El año Litúrgico
30 Noviembre, 2018

¡Venga tu Reino!

Os anuncio una gran alegría: “Os ha nacido el Salvador”.

Alegría, alegría, alegría. Este es el mensaje del ángel a los pastores de Belén: una inmensa alegría. Jesús llega al mundo, acompañado de un gozo profundo para el corazón del hombre.

El ángel nos dice: “os ha nacido el Salvador”. Estas palabras inspiran profundas reflexiones. En primer lugar, el Salvador no es fruto de nuestros esfuerzos, de una actitud responsable y comprometedora por parte nuestra. No. Jesús no viene a nuestras vidas porque nos lo hayamos merecido; sino por todo lo contrario: porque somos pecadores, porque vivimos engañados por el pecado, porque no somos capaces, por nuestros medios, de salir de la esclavitud de nuestras pasiones y defectos. A veces, podemos sentir que somos demasiado pecadores para acercarnos a Belén. Pues no, Jesús no quiere que sintamos ese rechazo. ¡Qué consuelo produce en el alma saber que no tengo que ser perfecto para que Jesús venga a mi corazón!
^^^^
Tareas por realizar:
1. Según la reflexión sobre el nacimiento del Salvador, ¿a quiénes dirige el ángel su mensaje?
2. Indica si cada afirmación concuerda con la reflexión sobre el nacimiento del Salvador y cita las palabras del texto que lo deciden: (a) El Salvador llega como fruto de nuestros esfuerzos. (b) El mensaje del ángel anuncia una inmensa alegría. (c) Hace falta ser perfecto para que Jesús venga al corazón.
3. Reanuda la reflexión sobre el nacimiento del Salvador a partir de su última frase.

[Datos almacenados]
^^^^
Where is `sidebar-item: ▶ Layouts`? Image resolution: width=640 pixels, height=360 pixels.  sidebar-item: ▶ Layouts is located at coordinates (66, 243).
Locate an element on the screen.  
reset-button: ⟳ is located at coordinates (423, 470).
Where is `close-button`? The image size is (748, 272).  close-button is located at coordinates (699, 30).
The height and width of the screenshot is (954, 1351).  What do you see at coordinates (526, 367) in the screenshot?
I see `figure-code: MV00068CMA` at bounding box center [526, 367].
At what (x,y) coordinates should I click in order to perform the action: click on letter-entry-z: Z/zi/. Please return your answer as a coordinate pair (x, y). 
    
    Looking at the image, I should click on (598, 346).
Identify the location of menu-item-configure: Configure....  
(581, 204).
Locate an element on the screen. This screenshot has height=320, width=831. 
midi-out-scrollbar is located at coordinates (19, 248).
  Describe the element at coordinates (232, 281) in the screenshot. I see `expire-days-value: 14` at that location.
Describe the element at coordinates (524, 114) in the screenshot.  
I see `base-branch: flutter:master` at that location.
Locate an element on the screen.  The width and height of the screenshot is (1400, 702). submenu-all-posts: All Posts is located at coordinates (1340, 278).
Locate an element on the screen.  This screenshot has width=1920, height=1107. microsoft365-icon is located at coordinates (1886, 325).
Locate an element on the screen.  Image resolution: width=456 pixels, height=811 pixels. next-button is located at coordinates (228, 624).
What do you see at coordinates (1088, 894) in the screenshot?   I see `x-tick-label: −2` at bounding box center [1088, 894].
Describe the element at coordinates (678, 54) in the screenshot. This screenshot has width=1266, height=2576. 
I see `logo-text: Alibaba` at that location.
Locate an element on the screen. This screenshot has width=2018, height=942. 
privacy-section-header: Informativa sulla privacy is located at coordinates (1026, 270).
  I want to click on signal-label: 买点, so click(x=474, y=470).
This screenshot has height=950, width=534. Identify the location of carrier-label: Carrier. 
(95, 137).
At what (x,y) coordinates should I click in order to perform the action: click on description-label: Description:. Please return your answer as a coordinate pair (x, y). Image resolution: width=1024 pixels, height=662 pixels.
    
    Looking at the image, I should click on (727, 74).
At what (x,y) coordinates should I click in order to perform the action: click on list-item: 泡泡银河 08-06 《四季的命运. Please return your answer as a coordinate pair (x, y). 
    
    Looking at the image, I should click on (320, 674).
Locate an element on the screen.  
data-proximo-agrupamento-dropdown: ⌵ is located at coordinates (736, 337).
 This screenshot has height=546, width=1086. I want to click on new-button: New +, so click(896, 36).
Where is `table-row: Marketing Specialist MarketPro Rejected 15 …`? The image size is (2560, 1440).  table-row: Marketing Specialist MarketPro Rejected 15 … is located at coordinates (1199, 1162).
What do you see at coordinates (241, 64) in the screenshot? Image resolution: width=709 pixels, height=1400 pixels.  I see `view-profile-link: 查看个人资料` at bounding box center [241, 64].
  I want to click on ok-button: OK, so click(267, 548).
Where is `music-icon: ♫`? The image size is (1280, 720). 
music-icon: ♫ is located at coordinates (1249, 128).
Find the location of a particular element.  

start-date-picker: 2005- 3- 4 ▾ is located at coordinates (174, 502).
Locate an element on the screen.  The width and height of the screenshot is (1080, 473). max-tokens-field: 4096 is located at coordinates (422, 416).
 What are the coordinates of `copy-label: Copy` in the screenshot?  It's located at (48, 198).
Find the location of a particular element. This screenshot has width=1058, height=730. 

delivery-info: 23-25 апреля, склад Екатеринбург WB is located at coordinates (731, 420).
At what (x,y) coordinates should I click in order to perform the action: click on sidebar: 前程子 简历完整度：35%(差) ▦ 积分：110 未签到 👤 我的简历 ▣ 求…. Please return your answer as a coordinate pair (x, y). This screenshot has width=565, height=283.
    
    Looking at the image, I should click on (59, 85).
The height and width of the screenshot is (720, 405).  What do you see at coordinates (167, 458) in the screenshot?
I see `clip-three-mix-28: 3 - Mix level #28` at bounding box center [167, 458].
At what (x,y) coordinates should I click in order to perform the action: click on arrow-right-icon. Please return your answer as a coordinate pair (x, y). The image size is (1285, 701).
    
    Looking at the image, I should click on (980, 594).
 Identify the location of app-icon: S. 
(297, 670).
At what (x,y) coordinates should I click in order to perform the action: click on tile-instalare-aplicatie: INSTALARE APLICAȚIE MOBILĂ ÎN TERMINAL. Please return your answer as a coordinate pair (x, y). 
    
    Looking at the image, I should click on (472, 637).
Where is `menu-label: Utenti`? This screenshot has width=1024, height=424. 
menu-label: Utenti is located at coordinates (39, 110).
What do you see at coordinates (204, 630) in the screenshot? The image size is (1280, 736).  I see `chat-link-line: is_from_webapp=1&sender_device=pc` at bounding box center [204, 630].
^^^^
Respuestas:
1. A los pastores de Belén.

2.
(a) No: "el Salvador no es fruto de nuestros esfuerzos".
(b) Sí: "Este es el mensaje del ángel a los pastores de Belén: una inmensa alegría".
(c) No: "no tengo que ser perfecto para que Jesús venga a mi corazón".

3.
La salvación que Jesús nos trae no es económica, ni política, ni de salud. Tampoco me quitará las tristezas, ni las angustias, ni las caídas en el pecado, porque tristemente, voy a seguir cometiendo muchos. ¿Y entonces, cómo es su salvación? Lo que Jesús me viene a dar es una certeza, una seguridad: la seguridad de que en todos esos momentos, Él va a estar siempre a mi lado, va a estar ahí para ayudarme a levantar, para motivarme y decirme cuánto me ama, cuánto confía en mí, para hacerme ver siempre un nuevo rayo de esperanza.

En tercer lugar, y esto es muy importante, este Salvador viene a mi vida con una sonrisa, con unos tiernos brazos extendidos, y con las manos abiertas. Sí, viene con una sonrisa. ¡Qué hermosa es la sonrisa de Jesús Niño! Y Él quiere que la experimentemos, que veamos sus ojos llenos de ilusión al contemplarnos. Su sonrisa nos muestra el cariño de un amigo, la ternura de un Dios Padre que se estremece de amor por su hijo. ¿Te has encontrado en tu profundo interior con la mirada sonriente de Jesús? ¿Qué te dice su sonrisa?

Sus brazos se extienden para abrazarte. No está hierático y rígido como quien tiene miedo. Él sólo quiere cogerte, colgarse de tu cuello. Quiere que tú lo cargues, que lo aprietes contra tu corazón, quiere sentirse protegido por ti, aunque seas débil y pecador.

Sus manos pequeñas y suaves quieren acariciar tu corazón, quieren consolarte en tus penas y tristezas, quieren ser alivio y aliento que te impulsen a seguir un poco más adelante. Sus manos repasan las heridas que el pecado ha marcado en tu espíritu. Sus manos calientan tus mejillas, muchas veces enrojecidas por la vergüenza o el llanto. Toma sus manos, no les tengas miedo. Esta noche, son para ti.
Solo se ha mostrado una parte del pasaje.